If the snarky, withering sarcasm of vocalist and guitarist Clark Westfield (a.k.a. The Aristocrat of Crime) and drummer Puppy Mills (a.k.a. The Snitch) weren’t enough to intimidate me, the plastic patio chair thrown at my head from the back of the room was.

To further complicate things, The Gay Blades – WTSR’s sixth most heavily rotated band of 2007 – project a barrage of blistering sound at the listener, so unfathomable that I wonder how two people could create so much potent sound. In accordance with the Blades’ “Buck Fass” mentality, who needs bass anyway?

Later in the evening, Westfield would proudly proclaim, “Bass players are the worst people in the world, so we’re actually plus 10.”

Gay Blades haters, who make up easily a quarter of the band’s press section on its Myspace page, are easily incensed by the band’s attitude. Some treat the band as a cliché or a joke, but actually, the joke is on them. The Gay Blades hold a mirror to the collective pretentiousness of the indie genre, and the haters simply don’t like what they see in the reflection.

The Gay Blades took to the stage after a brief interview with Rob Viviano, WTSR music director. I was afraid for Viviano. I grinned, wondering if he was aware that he had just been thrown to the lions when the cameras rolled.

Westfield and Puppy Mills had their way with Viviano, but he kept his cool and was able to ask some entertaining questions. I was proud of Viviano when he was able to bring the true story of The Gay Blades’ origins to the surface.

Apparently, Westfield met Mills as a traveling circus performer whose specialty was juggling. Neither of the two knew how to play their instruments, but according to Westfield, they both knew the makings for a band were there. He said he and Mills “stepped into a band’s skin.”

The Gay Blades’ performance certainly seemed as natural as that. They took the stage after demanding several rousing chants of “Guns up!” from the crowd. The lights dimmed, and came back up to the unmistakable juggernaut drumming of the song “O Shot,” as Westfield shimmied and sashayed his way toward his guitar.

Throughout the song, punctuated by vicious snare shots and a series of snarling guitar riffs, Westfield stomped around the stage in his distressed cowboy boots, threatening to punch a hole through the concrete.

I suppose I was an easy target, sitting in the front row with my notebook and pen. I had been the victim of Westfield’s on-stage ridicule in the past, and I’d learned to accept it as a badge of honor. Thankfully, as Westfield launched his assault on me, the person seated to my right began to yawn.

“If you’re going to yawn I’ll make you sit in the back,” Westfield lambasted. After consoling the curly-haired audience member, he offered, “I loved your work on ‘Boy Meets World.'”

Other mainstays of the Blades’ live act continued to fan the flames of the band’s already explosive live act throughout the evening, including “Bob Dylan’s 115th Nightmare” – dedicated to Mr.
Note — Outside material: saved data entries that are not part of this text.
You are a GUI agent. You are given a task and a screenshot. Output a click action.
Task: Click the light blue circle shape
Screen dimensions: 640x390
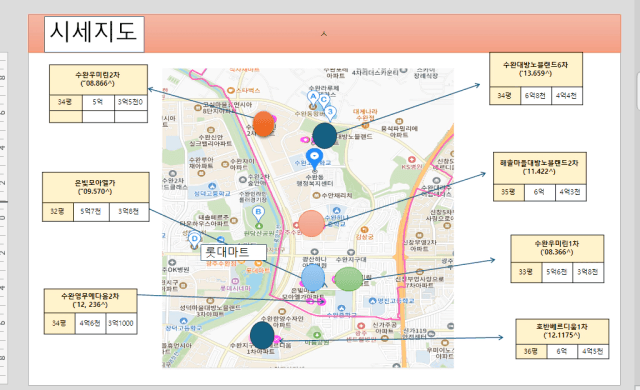tap(313, 278)
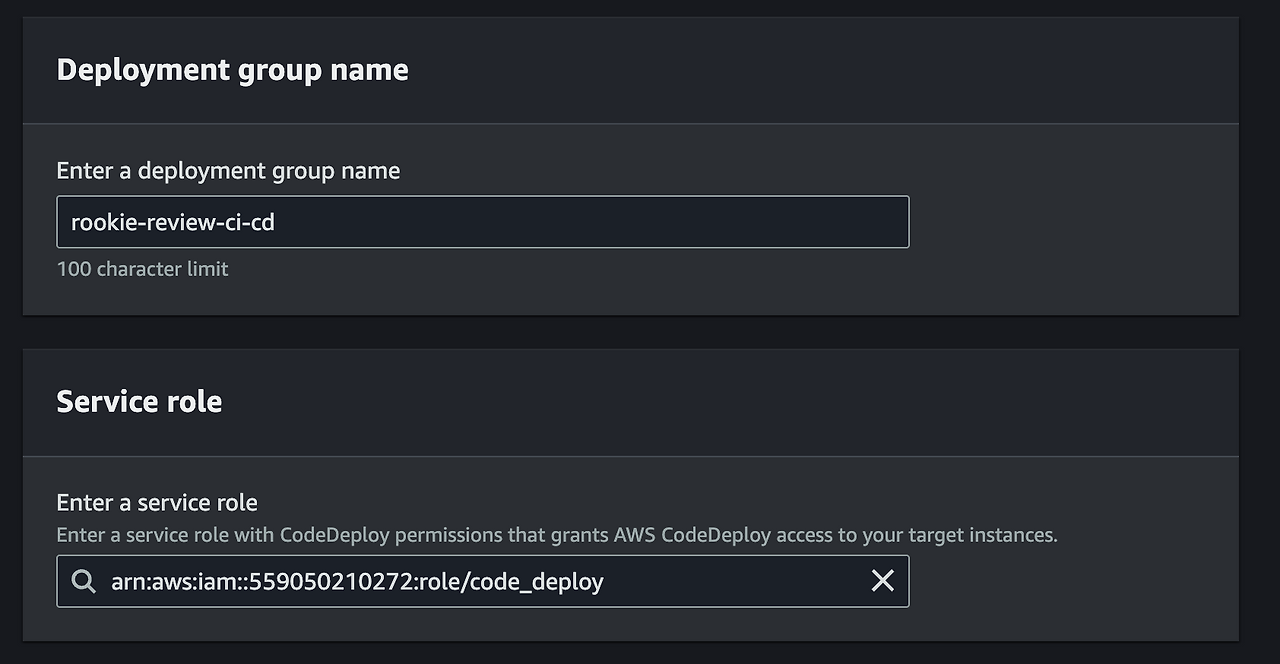Viewport: 1280px width, 664px height.
Task: Click the rookie-review-ci-cd text in the field
Action: click(x=173, y=222)
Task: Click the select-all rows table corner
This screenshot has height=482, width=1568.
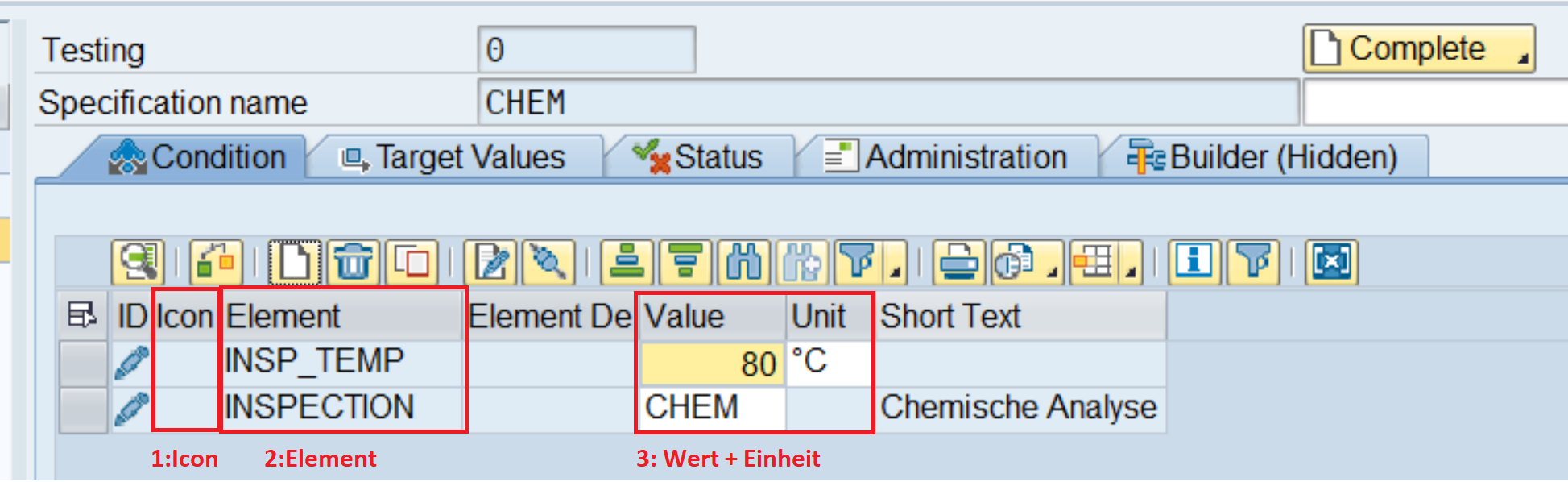Action: tap(82, 316)
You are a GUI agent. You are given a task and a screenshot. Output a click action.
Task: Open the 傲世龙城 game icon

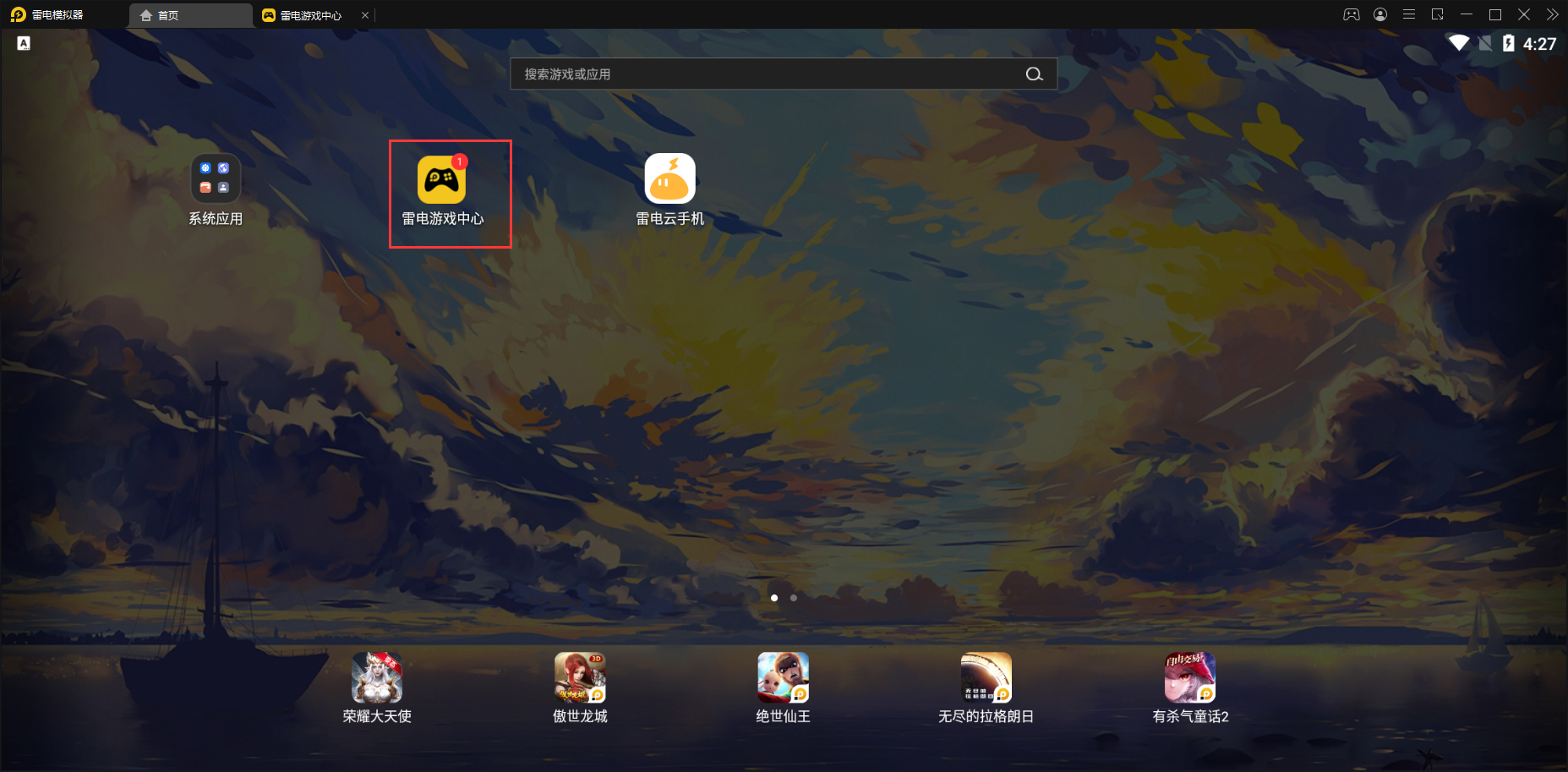pyautogui.click(x=580, y=678)
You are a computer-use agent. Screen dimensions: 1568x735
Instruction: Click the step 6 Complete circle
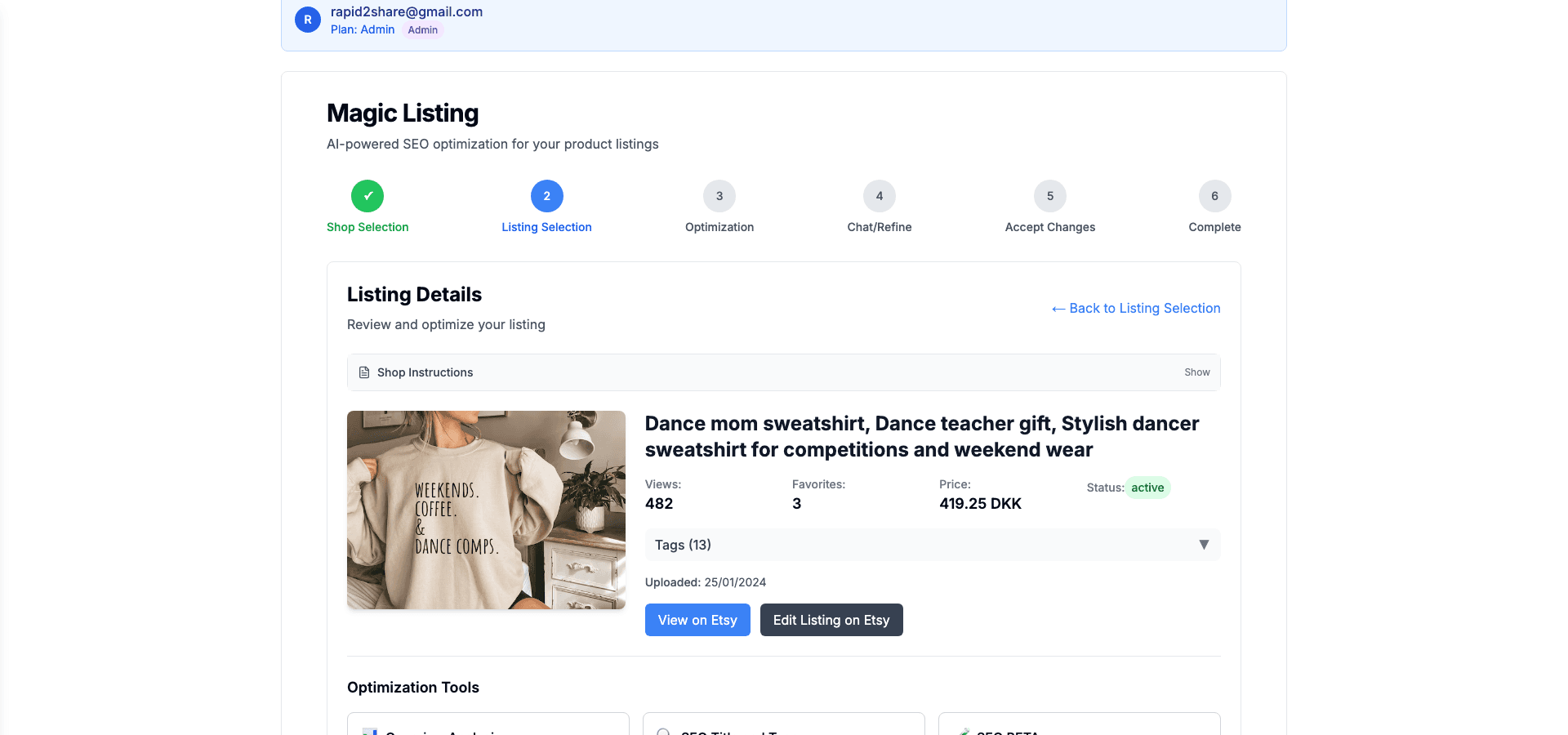point(1214,196)
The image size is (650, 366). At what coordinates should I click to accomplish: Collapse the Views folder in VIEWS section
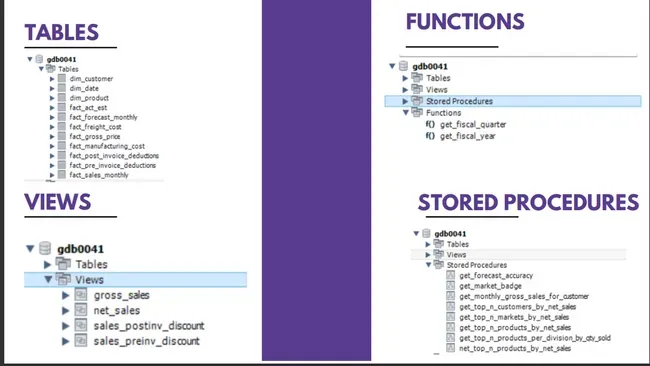pyautogui.click(x=48, y=279)
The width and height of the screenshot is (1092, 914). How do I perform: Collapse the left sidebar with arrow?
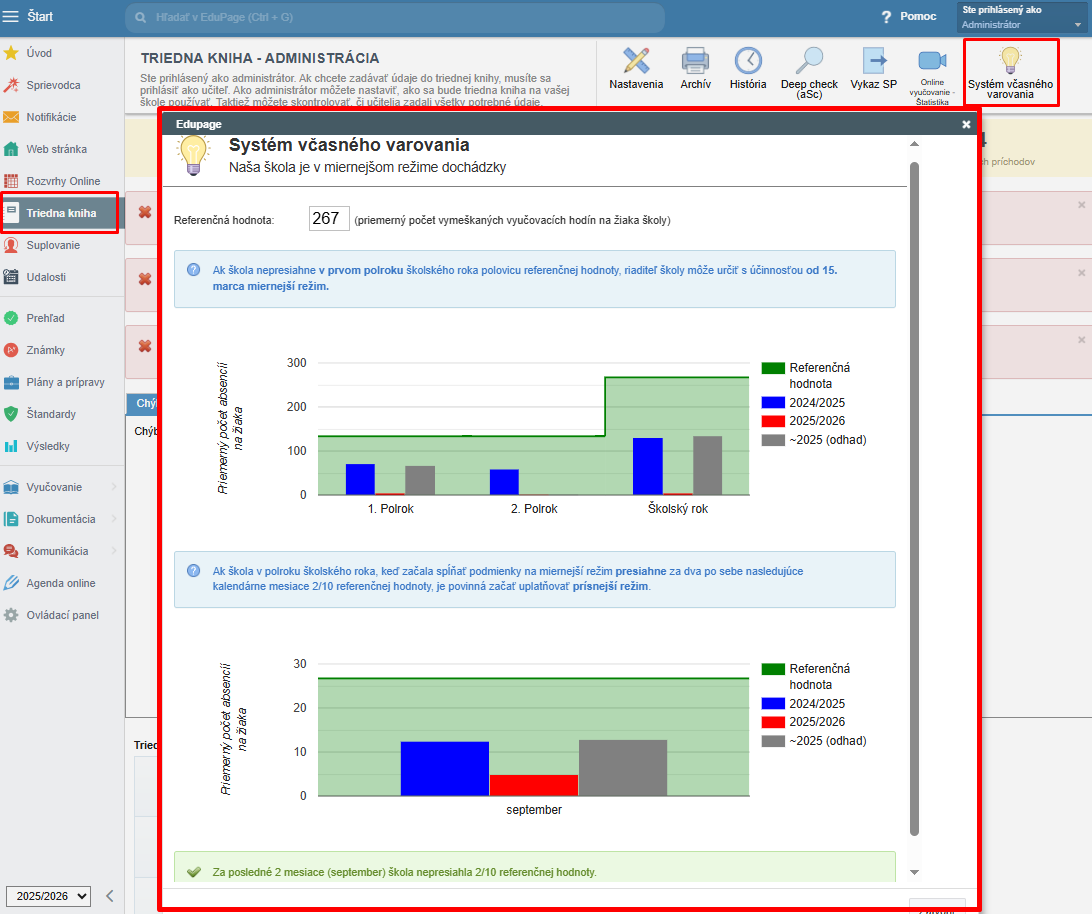click(110, 896)
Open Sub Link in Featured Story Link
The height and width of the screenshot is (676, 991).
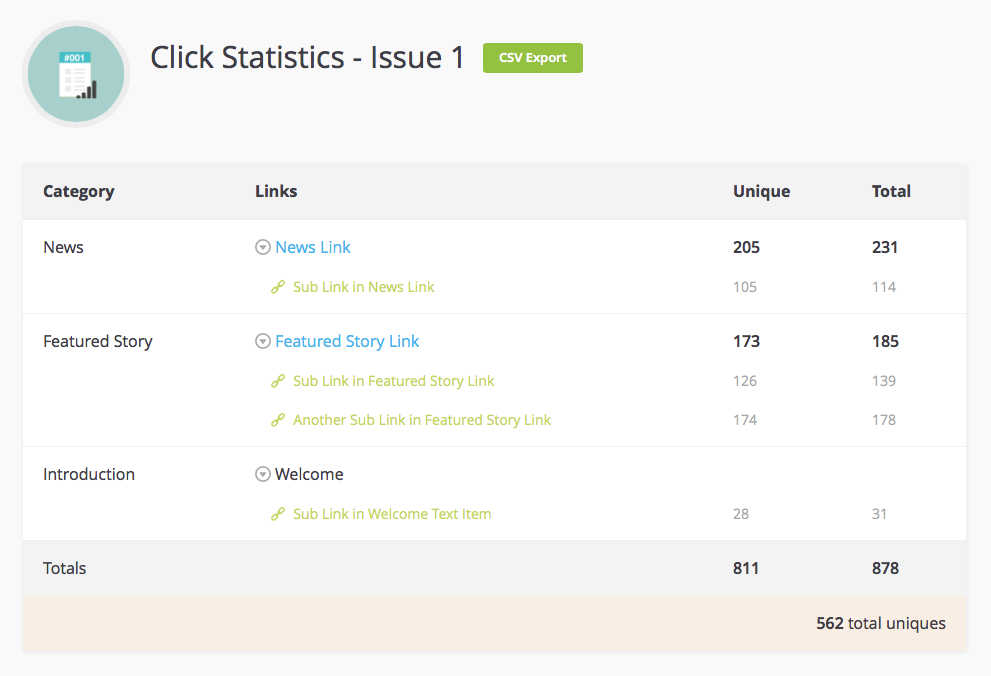click(393, 381)
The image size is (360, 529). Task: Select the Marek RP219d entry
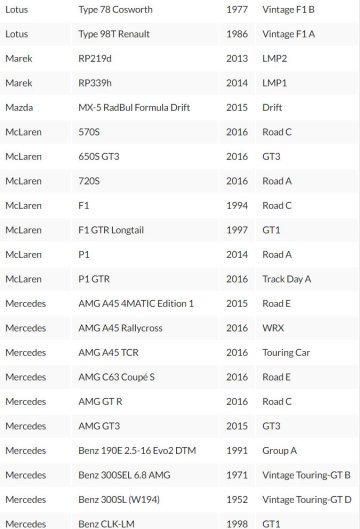click(x=179, y=59)
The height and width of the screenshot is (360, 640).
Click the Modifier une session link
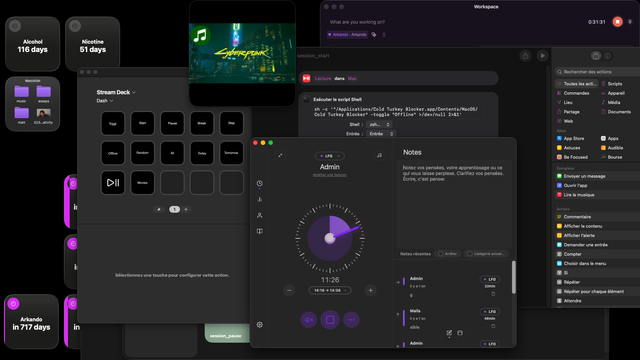tap(330, 175)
Zimmerman himself – “NHDN” and a new song debuted at a separate gig a few months prior, “Mean Muses.”

During “Dog Day Afternoon,” Westfield proceeded to walk through the crowd, landing in the lap of a photographer seated directly behind me. Echoing the song’s bridge before its climactic final verse, Westfield reprimanded the photographer with the gentle goading of “Don’t be mad!” as Westfield kissed him on the side of the forehead.

Several times throughout the evening, I looked down the row of chairs to my left or over my shoulder, seeing no shortage of bobbing heads or mouthing of lyrics.

The show came to a head during the song, “Robots Can Fuck Your Shit Up.” It began innocently enough, with Westfield asking Mills, “Hey Puppy, want to play a song about Robots?” The song began to culminate with the grandiose fanfare of its parade-like ending as Westfield marched through the crowd.

I turned my head just in time to catch the sight of a plastic chair careening toward my face. I ducked, and the girl seated next to me bore the brunt of the impact, but at least Westfield hadn’t gotten the best of me that night.